Higher-Order Theories for the Vibration Analysis of Anisotropic Doubly Curved Irregular Shells with Holes and Discontinuities

New advances in many engineering fields require refined modeling strategies to analyze the static and the dynamic behavior of complex structural components and sub-systems with a reduced computational effort. In this context, the present contribution proposes an innovative approach, based on higher-order theories and a unified formulation, to analyze the statics and vibrations of doubly-curved shell structures with irregular domains, including discontinuities and holes of different shapes.

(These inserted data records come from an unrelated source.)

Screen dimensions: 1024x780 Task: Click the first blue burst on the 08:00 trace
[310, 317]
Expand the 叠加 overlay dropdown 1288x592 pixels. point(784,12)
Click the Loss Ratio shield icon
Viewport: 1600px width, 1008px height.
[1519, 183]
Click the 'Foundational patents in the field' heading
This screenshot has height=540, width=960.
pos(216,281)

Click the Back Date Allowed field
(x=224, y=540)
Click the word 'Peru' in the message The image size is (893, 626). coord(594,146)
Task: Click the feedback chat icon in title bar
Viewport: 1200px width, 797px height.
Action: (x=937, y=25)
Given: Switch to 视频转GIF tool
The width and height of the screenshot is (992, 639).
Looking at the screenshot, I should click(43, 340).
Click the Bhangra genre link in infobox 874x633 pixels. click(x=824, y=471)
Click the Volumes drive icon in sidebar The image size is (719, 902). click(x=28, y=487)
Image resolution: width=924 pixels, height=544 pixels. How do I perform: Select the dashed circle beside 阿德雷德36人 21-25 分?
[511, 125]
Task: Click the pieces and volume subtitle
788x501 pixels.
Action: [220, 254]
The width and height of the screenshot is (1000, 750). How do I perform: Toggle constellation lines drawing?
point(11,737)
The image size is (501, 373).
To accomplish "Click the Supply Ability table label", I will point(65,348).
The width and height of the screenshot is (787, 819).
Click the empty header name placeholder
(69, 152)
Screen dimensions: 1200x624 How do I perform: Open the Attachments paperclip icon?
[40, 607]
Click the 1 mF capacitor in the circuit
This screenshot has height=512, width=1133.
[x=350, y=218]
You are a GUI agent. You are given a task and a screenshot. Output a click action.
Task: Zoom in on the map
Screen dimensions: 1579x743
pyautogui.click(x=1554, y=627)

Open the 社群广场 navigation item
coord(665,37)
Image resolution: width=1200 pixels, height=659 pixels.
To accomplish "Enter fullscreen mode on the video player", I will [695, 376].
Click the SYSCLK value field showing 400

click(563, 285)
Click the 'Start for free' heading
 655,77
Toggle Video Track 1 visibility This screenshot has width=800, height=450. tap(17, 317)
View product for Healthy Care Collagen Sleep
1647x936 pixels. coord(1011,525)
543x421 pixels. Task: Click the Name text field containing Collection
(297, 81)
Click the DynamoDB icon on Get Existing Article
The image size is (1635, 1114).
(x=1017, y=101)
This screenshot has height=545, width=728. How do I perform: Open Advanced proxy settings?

The geometry of the panel is described using the principal coordinates, whereas the fundamental equations are derived from the Hamiltonian principle, and are described in their weak form using higher-order interpolations for the unknowns on a discrete computational grid. The constitutive properties of layers are derived from various analytical homogenization techniques, primarily for composite materials, lattice honeycomb and anisogrid cells, Carbon Nanotubes (CNTs), and Functionally Graded Materials (FGMs), among others. Various loading and boundary conditions are modelled, while various methodologies are provided to recover stress and strain components, based on either a Generalized Differential Quadrature (GDQ) and Generalized Integral Quadrature (GIQ) method. Various numerical examples are presented which validate the accuracy and efficiency of the model against the reference solutions from commercial softwares. In addition, the effects of the polynomial-based interpolations of different orders are explored followed by a parametric study aimed at evaluating the sensitivity of the governing parameters to the overall response of structures with different curvatures and materials.